BEGIN INPUT MATERIAL
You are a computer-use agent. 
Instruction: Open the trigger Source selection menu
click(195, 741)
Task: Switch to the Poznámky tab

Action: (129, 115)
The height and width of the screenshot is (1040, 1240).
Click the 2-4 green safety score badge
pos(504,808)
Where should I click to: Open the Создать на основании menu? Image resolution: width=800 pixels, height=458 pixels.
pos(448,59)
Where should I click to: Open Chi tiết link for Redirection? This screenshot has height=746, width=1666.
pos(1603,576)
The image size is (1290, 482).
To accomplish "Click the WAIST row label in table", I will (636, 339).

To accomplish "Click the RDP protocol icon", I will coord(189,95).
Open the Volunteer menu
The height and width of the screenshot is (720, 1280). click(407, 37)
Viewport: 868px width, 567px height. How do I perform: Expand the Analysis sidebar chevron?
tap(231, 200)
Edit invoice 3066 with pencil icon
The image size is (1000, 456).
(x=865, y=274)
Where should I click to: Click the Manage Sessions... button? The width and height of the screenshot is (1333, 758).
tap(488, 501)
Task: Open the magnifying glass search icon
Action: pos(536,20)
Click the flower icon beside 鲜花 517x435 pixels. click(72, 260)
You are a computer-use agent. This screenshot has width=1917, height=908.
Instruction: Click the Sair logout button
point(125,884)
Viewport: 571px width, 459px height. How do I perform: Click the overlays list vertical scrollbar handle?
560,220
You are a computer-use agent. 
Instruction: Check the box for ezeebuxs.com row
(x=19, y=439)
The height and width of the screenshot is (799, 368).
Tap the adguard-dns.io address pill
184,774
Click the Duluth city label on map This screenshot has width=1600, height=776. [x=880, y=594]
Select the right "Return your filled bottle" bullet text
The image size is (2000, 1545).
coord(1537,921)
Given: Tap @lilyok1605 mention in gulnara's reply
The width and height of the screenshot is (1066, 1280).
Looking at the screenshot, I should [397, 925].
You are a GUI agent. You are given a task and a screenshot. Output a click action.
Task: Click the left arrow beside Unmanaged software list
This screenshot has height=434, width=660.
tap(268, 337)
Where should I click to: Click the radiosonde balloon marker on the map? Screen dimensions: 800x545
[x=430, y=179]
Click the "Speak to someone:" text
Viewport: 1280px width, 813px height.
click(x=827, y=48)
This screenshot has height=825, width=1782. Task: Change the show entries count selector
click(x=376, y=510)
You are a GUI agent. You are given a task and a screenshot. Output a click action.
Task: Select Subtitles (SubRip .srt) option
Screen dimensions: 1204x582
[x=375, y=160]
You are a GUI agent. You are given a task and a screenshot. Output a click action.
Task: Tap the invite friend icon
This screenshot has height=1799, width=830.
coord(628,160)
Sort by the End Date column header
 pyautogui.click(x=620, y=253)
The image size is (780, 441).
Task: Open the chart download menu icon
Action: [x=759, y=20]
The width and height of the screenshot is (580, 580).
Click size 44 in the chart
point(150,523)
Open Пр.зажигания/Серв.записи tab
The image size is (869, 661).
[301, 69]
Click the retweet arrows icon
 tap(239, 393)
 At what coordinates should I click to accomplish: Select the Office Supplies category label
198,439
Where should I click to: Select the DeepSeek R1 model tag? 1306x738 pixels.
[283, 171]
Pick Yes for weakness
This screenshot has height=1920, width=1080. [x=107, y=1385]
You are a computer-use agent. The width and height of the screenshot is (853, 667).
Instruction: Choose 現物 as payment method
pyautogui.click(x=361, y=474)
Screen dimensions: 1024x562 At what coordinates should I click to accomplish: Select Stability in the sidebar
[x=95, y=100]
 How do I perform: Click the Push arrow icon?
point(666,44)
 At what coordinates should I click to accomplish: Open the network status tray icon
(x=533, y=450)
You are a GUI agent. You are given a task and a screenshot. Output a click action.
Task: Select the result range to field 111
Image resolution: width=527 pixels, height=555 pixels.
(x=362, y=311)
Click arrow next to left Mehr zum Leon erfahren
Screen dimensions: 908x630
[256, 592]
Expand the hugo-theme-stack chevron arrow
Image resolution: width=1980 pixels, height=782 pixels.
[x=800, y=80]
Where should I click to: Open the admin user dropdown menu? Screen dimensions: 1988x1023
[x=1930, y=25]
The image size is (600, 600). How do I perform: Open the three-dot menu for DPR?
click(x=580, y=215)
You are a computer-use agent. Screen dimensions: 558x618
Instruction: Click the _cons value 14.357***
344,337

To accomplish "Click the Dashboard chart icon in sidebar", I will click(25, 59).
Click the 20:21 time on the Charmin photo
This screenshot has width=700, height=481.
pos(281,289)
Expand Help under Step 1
END INPUT MATERIAL
▶ BRIEF: Please retype the data above exactly, including every line.

▶ RESPONSE TO THE EXERCISE:
You are a computer-use agent. 
Instruction: Open the trigger Source selection menu
click(195, 741)
Task: Switch to the Poznámky tab

Action: (129, 115)
The height and width of the screenshot is (1040, 1240).
Click the 2-4 green safety score badge
pos(504,808)
Where should I click to: Open the Создать на основании menu? Image resolution: width=800 pixels, height=458 pixels.
pos(448,59)
Where should I click to: Open Chi tiết link for Redirection? This screenshot has height=746, width=1666.
pos(1603,576)
The image size is (1290, 482).
To accomplish "Click the WAIST row label in table", I will (636, 339).

To accomplish "Click the RDP protocol icon", I will coord(189,95).
Open the Volunteer menu
The height and width of the screenshot is (720, 1280). click(407, 37)
Viewport: 868px width, 567px height. How do I perform: Expand the Analysis sidebar chevron?
tap(231, 200)
Edit invoice 3066 with pencil icon
The image size is (1000, 456).
(x=865, y=274)
Where should I click to: Click the Manage Sessions... button? The width and height of the screenshot is (1333, 758).
tap(488, 501)
Task: Open the magnifying glass search icon
Action: pos(536,20)
Click the flower icon beside 鲜花 517x435 pixels. click(72, 260)
You are a computer-use agent. This screenshot has width=1917, height=908.
Instruction: Click the Sair logout button
point(125,884)
Viewport: 571px width, 459px height. How do I perform: Click the overlays list vertical scrollbar handle?
560,220
You are a computer-use agent. 
Instruction: Check the box for ezeebuxs.com row
(x=19, y=439)
The height and width of the screenshot is (799, 368).
Tap the adguard-dns.io address pill
184,774
Click the Duluth city label on map This screenshot has width=1600, height=776. [x=880, y=594]
Select the right "Return your filled bottle" bullet text
The image size is (2000, 1545).
coord(1537,921)
Given: Tap @lilyok1605 mention in gulnara's reply
The width and height of the screenshot is (1066, 1280).
Looking at the screenshot, I should [397, 925].
You are a GUI agent. You are given a task and a screenshot. Output a click action.
Task: Click the left arrow beside Unmanaged software list
This screenshot has height=434, width=660.
tap(268, 337)
Where should I click to: Click the radiosonde balloon marker on the map? Screen dimensions: 800x545
[x=430, y=179]
Click the "Speak to someone:" text
Viewport: 1280px width, 813px height.
click(x=827, y=48)
This screenshot has height=825, width=1782. Task: Change the show entries count selector
click(x=376, y=510)
You are a GUI agent. You are given a task and a screenshot. Output a click action.
Task: Select Subtitles (SubRip .srt) option
Screen dimensions: 1204x582
[x=375, y=160]
You are a GUI agent. You are given a task and a screenshot. Output a click action.
Task: Tap the invite friend icon
This screenshot has height=1799, width=830.
coord(628,160)
Sort by the End Date column header
 pyautogui.click(x=620, y=253)
The image size is (780, 441).
Task: Open the chart download menu icon
Action: [x=759, y=20]
The width and height of the screenshot is (580, 580).
Click size 44 in the chart
point(150,523)
Open Пр.зажигания/Серв.записи tab
The image size is (869, 661).
[301, 69]
Click the retweet arrows icon
 tap(239, 393)
 At what coordinates should I click to accomplish: Select the Office Supplies category label
198,439
Where should I click to: Select the DeepSeek R1 model tag? 1306x738 pixels.
[283, 171]
Pick Yes for weakness
This screenshot has height=1920, width=1080. [x=107, y=1385]
You are a computer-use agent. The width and height of the screenshot is (853, 667).
Instruction: Choose 現物 as payment method
pyautogui.click(x=361, y=474)
Screen dimensions: 1024x562 At what coordinates should I click to accomplish: Select Stability in the sidebar
[x=95, y=100]
 How do I perform: Click the Push arrow icon?
point(666,44)
 At what coordinates should I click to accomplish: Open the network status tray icon
(x=533, y=450)
You are a GUI agent. You are given a task and a screenshot. Output a click action.
Task: Select the result range to field 111
Image resolution: width=527 pixels, height=555 pixels.
(x=362, y=311)
Click arrow next to left Mehr zum Leon erfahren
Screen dimensions: 908x630
[256, 592]
Expand the hugo-theme-stack chevron arrow
Image resolution: width=1980 pixels, height=782 pixels.
[x=800, y=80]
Where should I click to: Open the admin user dropdown menu? Screen dimensions: 1988x1023
[x=1930, y=25]
The image size is (600, 600). How do I perform: Open the three-dot menu for DPR?
click(x=580, y=215)
You are a computer-use agent. Screen dimensions: 558x618
Instruction: Click the _cons value 14.357***
344,337

To accomplish "Click the Dashboard chart icon in sidebar", I will click(25, 59).
Click the 20:21 time on the Charmin photo
This screenshot has width=700, height=481.
pos(281,289)
Expand Help under Step 1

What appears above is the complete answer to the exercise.